I check my friends list. Doesn’t look like there’s anyone online. That’s okay. Two of the bounties I picked up want me to complete patrol missions and kill enemies on the Moon, so I head that way. I zip around the Moon, completing patrol missions and killing mobs. I run into a few other players, find chests, and harvest resources I know I’l need soon to upgrade my weapons. Enemies drop six or seven pieces of loot, both regular pieces and unidentified engrams. Loot drops show up as bright, glowing crystals colored by rarity: green, blue (purple & gold I’ve yet to see!). Seeing these drops gives me the same feeling as red box drops in Phantasy Star Online.

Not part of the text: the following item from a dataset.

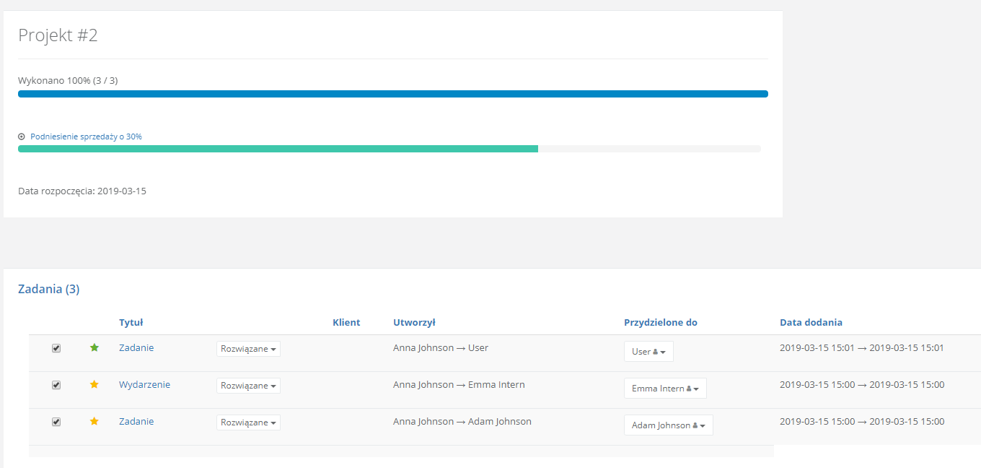The width and height of the screenshot is (981, 468).
Task: Open the Rozwiązane dropdown in Adam Johnson's row
Action: click(x=248, y=423)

After my bounties are done, I head back to orbit. I check the side of the map to see the daily heroic story mission. The daily missions reward extra reputation points and tokens to use for more powerful gear. They’re missions I’ve played before, but at a higher difficulty and with modifiers to add different challenges. Before I start, I check my roster and see one of my friends is online. I invite him to my fireteam and he joins me for the mission. After it’s done, we join one of the Strike playlists and hop into a random dungeon.

Two strikes down he has to go, so we leave the queue and I head back to the Tower. I have new weapons and gear to check. I equip a few upgrades, then break down the rest for upgrade parts. I take my unidentified engrams to the Cryptarch and get a few more pieces. I turn in the bounties I completed for more experience, then check out my new skills, gun and gear upgrades. I buy a new armor shader and admire myself dancing on the edge of the balcony overlooking the City, beneath the Traveler’s sphere.

For me, these are satisfying loops, made even more fun when you can play with friends. Shooting feels good, movement feels good, and new activities are easy to access. The story is forgettable, and I hope they spend more time on developing characters and fleshing out the world in future chapters. But if they don’t, I’ll still enjoy the game. I’m making my own stories.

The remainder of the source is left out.